→ **EXERCISE DESCRIPTION**: Only the number is wanted: state how many lines of the data below contain the word "computer".

[Collected data]
● ● ● ● ●

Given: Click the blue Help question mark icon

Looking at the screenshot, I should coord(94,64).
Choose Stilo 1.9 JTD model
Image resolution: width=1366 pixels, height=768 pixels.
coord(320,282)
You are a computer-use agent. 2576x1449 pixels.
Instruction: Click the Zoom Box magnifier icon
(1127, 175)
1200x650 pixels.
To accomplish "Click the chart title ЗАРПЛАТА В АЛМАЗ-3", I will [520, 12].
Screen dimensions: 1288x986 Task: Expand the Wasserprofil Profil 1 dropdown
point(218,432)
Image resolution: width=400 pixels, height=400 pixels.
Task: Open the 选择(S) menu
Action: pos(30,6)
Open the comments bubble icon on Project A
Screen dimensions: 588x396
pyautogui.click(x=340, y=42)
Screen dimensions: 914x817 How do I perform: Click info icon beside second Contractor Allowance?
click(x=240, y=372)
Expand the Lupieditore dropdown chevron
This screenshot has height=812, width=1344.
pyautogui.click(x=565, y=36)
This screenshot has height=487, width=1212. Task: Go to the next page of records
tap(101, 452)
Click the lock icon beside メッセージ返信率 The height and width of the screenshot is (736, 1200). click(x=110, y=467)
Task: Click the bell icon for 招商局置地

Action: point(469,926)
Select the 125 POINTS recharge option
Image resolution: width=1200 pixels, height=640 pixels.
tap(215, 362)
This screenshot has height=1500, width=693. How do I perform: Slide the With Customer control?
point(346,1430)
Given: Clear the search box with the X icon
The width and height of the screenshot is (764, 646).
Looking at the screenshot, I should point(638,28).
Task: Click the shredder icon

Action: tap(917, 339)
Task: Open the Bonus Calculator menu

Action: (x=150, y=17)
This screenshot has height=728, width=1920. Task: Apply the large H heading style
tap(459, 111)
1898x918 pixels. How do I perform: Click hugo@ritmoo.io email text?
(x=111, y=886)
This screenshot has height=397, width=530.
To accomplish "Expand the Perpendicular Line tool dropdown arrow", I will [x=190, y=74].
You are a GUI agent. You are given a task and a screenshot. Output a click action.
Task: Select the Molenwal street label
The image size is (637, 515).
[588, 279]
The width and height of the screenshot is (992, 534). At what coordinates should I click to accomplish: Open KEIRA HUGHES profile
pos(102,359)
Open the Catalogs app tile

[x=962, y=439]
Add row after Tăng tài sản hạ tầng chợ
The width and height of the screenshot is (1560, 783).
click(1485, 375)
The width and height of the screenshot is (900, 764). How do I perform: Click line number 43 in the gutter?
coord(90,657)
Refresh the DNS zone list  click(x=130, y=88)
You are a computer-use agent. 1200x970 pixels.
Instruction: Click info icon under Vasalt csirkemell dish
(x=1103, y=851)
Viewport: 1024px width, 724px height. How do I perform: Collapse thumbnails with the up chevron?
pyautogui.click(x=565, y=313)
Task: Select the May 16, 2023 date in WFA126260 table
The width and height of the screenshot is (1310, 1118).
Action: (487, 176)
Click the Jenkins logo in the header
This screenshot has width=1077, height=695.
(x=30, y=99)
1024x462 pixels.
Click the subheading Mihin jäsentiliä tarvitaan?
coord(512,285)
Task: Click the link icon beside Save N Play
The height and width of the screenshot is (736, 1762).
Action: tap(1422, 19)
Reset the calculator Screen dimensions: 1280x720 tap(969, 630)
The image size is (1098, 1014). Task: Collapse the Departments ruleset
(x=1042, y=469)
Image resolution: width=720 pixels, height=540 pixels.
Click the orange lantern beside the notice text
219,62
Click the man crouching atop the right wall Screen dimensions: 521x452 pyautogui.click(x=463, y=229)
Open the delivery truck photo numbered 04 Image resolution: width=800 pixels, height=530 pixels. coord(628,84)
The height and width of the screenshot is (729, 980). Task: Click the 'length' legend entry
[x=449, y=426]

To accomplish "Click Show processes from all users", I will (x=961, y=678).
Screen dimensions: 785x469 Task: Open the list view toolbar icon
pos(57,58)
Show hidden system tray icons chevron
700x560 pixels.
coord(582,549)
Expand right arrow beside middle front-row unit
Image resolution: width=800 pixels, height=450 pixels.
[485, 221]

● ● ● ● ●

→ **ANSWER SECTION**: 2